##### Stored data #####

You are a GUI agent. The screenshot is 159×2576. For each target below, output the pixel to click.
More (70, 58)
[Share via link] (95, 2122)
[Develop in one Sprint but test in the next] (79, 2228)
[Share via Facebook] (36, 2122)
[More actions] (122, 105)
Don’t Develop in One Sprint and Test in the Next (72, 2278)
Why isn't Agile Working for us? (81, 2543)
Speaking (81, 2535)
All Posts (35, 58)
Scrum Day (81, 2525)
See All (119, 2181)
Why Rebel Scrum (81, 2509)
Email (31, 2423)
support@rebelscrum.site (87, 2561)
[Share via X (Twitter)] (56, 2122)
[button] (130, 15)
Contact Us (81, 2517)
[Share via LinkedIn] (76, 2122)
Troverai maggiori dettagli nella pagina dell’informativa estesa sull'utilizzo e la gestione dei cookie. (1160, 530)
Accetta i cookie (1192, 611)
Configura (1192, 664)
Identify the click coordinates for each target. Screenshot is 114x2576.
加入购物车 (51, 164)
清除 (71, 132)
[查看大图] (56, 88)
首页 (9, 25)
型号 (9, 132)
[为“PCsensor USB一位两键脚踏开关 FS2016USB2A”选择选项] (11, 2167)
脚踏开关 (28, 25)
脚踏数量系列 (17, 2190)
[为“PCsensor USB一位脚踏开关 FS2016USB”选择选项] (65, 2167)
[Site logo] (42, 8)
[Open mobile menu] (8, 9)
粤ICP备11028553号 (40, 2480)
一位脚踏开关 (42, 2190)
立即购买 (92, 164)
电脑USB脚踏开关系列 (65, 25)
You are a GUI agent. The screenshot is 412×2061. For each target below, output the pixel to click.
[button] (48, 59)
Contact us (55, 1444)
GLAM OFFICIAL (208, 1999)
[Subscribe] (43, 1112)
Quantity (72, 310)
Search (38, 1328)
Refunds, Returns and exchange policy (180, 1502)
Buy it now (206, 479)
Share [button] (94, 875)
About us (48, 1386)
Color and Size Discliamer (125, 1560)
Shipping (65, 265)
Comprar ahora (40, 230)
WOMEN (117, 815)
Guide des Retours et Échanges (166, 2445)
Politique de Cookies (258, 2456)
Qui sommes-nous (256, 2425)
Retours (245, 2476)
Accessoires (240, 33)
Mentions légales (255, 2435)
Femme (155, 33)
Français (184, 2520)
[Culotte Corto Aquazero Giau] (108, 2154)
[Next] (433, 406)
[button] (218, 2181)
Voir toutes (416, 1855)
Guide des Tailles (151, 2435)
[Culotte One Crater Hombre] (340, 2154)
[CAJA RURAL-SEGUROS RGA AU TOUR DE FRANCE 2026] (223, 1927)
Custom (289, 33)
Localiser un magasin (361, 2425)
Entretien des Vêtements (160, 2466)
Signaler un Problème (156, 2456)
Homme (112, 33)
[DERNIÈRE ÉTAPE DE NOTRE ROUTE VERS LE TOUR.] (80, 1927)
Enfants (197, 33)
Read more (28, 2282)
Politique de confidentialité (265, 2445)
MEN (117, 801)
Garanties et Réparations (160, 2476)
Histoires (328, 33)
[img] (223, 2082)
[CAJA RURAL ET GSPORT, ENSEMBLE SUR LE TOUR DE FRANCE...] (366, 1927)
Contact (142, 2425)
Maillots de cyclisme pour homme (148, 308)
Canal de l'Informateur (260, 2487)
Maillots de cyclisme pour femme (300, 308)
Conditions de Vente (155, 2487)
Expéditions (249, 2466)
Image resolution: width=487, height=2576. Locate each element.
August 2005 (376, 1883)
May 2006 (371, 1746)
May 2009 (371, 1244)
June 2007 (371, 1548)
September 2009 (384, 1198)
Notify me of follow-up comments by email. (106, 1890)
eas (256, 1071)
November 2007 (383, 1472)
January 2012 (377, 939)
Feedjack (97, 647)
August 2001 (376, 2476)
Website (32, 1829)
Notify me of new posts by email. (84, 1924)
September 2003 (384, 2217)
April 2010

#####

*Task*: Begin with the line that contains "August 2001 (376, 2476)" and end with the last line of the data. Repeat those two lines and all between them exactly.

*Answer for the task*:
August 2001 (376, 2476)
Website (32, 1829)
Notify me of new posts by email. (84, 1924)
September 2003 (384, 2217)
April 2010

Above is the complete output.